DOCUMENT PASSAGE
═══

- Date: 19 – 24 August
- Edition: 16th
- Category: WTA 500
- Draw: 28S / 16D
- Surface: Hard
- Location: Monterrey, Mexico
- Venue: Club Sonoma

Champions

Singles
- Linda Nosková

Doubles
- Guo Hanyu / Monica Niculescu
| Monterrey Open |

= 2024 Monterrey Open =

The 2024 Monterrey Open (also known as the Abierto GNP Seguros for sponsorship reasons) was a women's tennis tournament played on outdoor hard courts. It was the 16th edition of the Monterrey Open and a WTA 500 tournament on the 2024 WTA Tour (upgraded from WTA 250 status in previous years). It took place at the Club Sonoma in Monterrey, Mexico, from 19 to 24 August 2024.

== Champions ==

=== Singles ===

- CZE Linda Nosková def. NZL Lulu Sun 7–6^{(8–6)}, 6–4

=== Doubles ===

- CHN Guo Hanyu / ROU Monica Niculescu def. MEX Giuliana Olmos / Alexandra Panova 3–6, 6–3, [10–4]

== Singles main draw entrants ==

=== Seeds ===

| Country | Player | Ranking^{1} | Seed |
|---|---|---|---|
| USA | Danielle Collins | 10 | 1 |
| USA | Emma Navarro | 13 | 2 |
|  | Ekaterina Alexandrova | 26 | 3 |
|  | Anastasia Pavlyuchenkova | 28 | 4 |
| UKR | Elina Svitolina | 29 | 5 |
| CZE | Linda Nosková | 31 | 6 |
| CHN | Yuan Yue | 39 | 7 |
|  | Veronika Kudermetova | 42 | 8 |
| POL | Magdalena Fręch | 48 | 9 |

- ^{1} Rankings as of 12 August 2024.

═══

EXERCISES
**1.** According to the tournament article, why is the 2024 Monterrey Open also called the Abierto GNP Seguros? Answer in one to three sentences.
**2.** Retype the part of the tournament article starting with "The 2024 Monterrey" and going on through "24 August 2024.".
Rely only on the tournament article for these answers.

DATA SEGMENT
═══

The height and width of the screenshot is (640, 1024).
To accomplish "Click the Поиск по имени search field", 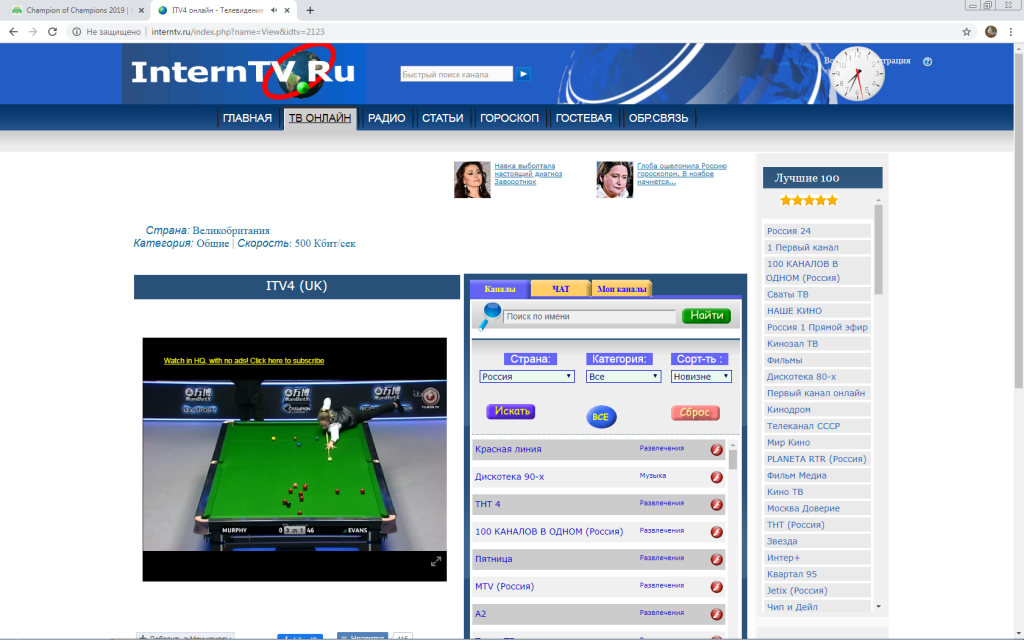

═══

ANSWERS IN ORDER
**1.** The article says the tournament is also known as the Abierto GNP Seguros for sponsorship reasons.

**2.**
The 2024 Monterrey Open (also known as the Abierto GNP Seguros for sponsorship reasons) was a women's tennis tournament played on outdoor hard courts. It was the 16th edition of the Monterrey Open and a WTA 500 tournament on the 2024 WTA Tour (upgraded from WTA 250 status in previous years). It took place at the Club Sonoma in Monterrey, Mexico, from 19 to 24 August 2024.